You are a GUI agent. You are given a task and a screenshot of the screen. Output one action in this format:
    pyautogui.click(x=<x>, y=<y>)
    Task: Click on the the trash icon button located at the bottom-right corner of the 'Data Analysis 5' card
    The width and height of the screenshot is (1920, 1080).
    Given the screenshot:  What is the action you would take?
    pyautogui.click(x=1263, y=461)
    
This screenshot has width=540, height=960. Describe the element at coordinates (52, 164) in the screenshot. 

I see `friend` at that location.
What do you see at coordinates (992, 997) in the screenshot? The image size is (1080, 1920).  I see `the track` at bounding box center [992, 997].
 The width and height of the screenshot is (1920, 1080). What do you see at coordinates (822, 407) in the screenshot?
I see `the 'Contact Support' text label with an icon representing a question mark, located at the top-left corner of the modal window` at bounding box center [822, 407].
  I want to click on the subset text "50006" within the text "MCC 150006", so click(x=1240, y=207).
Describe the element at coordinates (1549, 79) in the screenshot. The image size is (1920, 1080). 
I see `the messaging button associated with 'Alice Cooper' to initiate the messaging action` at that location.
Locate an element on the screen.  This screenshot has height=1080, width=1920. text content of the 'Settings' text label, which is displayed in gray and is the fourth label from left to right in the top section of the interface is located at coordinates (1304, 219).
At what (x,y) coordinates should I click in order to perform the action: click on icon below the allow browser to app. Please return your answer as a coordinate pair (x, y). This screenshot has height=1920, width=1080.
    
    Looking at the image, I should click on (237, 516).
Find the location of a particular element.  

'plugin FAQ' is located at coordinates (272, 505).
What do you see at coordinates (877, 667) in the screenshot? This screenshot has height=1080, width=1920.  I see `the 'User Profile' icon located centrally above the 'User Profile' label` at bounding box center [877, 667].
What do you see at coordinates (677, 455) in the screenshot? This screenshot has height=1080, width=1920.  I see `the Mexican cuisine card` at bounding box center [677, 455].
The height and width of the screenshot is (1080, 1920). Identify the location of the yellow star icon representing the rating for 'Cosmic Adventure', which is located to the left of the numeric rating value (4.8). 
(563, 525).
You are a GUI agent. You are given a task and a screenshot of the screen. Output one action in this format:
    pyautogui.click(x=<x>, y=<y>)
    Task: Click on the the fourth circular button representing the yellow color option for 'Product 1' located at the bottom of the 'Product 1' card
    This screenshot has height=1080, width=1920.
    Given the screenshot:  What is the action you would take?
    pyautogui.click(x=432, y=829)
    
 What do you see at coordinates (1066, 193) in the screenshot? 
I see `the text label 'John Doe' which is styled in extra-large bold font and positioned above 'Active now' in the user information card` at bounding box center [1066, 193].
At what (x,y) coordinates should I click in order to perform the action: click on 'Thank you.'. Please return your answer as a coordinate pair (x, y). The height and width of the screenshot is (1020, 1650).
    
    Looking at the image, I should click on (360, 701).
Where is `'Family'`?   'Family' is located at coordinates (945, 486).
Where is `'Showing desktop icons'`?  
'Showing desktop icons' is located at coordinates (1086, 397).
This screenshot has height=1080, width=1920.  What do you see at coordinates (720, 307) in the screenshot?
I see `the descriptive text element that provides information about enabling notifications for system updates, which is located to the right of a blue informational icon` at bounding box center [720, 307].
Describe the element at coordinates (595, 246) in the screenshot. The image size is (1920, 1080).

* **Exercise description**:
Copy out all of the material above word for word, with nothing changed.

* **Solution for this problem**:
You are a GUI agent. You are given a task and a screenshot of the screen. Output one action in this format:
    pyautogui.click(x=<x>, y=<y>)
    Task: Click on the the trash icon button located at the bottom-right corner of the 'Data Analysis 5' card
    The width and height of the screenshot is (1920, 1080).
    Given the screenshot:  What is the action you would take?
    pyautogui.click(x=1263, y=461)
    
This screenshot has width=540, height=960. Describe the element at coordinates (52, 164) in the screenshot. 

I see `friend` at that location.
What do you see at coordinates (992, 997) in the screenshot? The image size is (1080, 1920).  I see `the track` at bounding box center [992, 997].
 The width and height of the screenshot is (1920, 1080). What do you see at coordinates (822, 407) in the screenshot?
I see `the 'Contact Support' text label with an icon representing a question mark, located at the top-left corner of the modal window` at bounding box center [822, 407].
  I want to click on the subset text "50006" within the text "MCC 150006", so click(x=1240, y=207).
Describe the element at coordinates (1549, 79) in the screenshot. The image size is (1920, 1080). 
I see `the messaging button associated with 'Alice Cooper' to initiate the messaging action` at that location.
Locate an element on the screen.  This screenshot has height=1080, width=1920. text content of the 'Settings' text label, which is displayed in gray and is the fourth label from left to right in the top section of the interface is located at coordinates (1304, 219).
At what (x,y) coordinates should I click in order to perform the action: click on icon below the allow browser to app. Please return your answer as a coordinate pair (x, y). This screenshot has height=1920, width=1080.
    
    Looking at the image, I should click on (237, 516).
Find the location of a particular element.  

'plugin FAQ' is located at coordinates (272, 505).
What do you see at coordinates (877, 667) in the screenshot? This screenshot has height=1080, width=1920.  I see `the 'User Profile' icon located centrally above the 'User Profile' label` at bounding box center [877, 667].
What do you see at coordinates (677, 455) in the screenshot? This screenshot has height=1080, width=1920.  I see `the Mexican cuisine card` at bounding box center [677, 455].
The height and width of the screenshot is (1080, 1920). Identify the location of the yellow star icon representing the rating for 'Cosmic Adventure', which is located to the left of the numeric rating value (4.8). 
(563, 525).
You are a GUI agent. You are given a task and a screenshot of the screen. Output one action in this format:
    pyautogui.click(x=<x>, y=<y>)
    Task: Click on the the fourth circular button representing the yellow color option for 'Product 1' located at the bottom of the 'Product 1' card
    This screenshot has height=1080, width=1920.
    Given the screenshot:  What is the action you would take?
    pyautogui.click(x=432, y=829)
    
 What do you see at coordinates (1066, 193) in the screenshot? 
I see `the text label 'John Doe' which is styled in extra-large bold font and positioned above 'Active now' in the user information card` at bounding box center [1066, 193].
At what (x,y) coordinates should I click in order to perform the action: click on 'Thank you.'. Please return your answer as a coordinate pair (x, y). The height and width of the screenshot is (1020, 1650).
    
    Looking at the image, I should click on (360, 701).
Where is `'Family'`?   'Family' is located at coordinates (945, 486).
Where is `'Showing desktop icons'`?  
'Showing desktop icons' is located at coordinates (1086, 397).
This screenshot has height=1080, width=1920.  What do you see at coordinates (720, 307) in the screenshot?
I see `the descriptive text element that provides information about enabling notifications for system updates, which is located to the right of a blue informational icon` at bounding box center [720, 307].
Describe the element at coordinates (595, 246) in the screenshot. The image size is (1920, 1080).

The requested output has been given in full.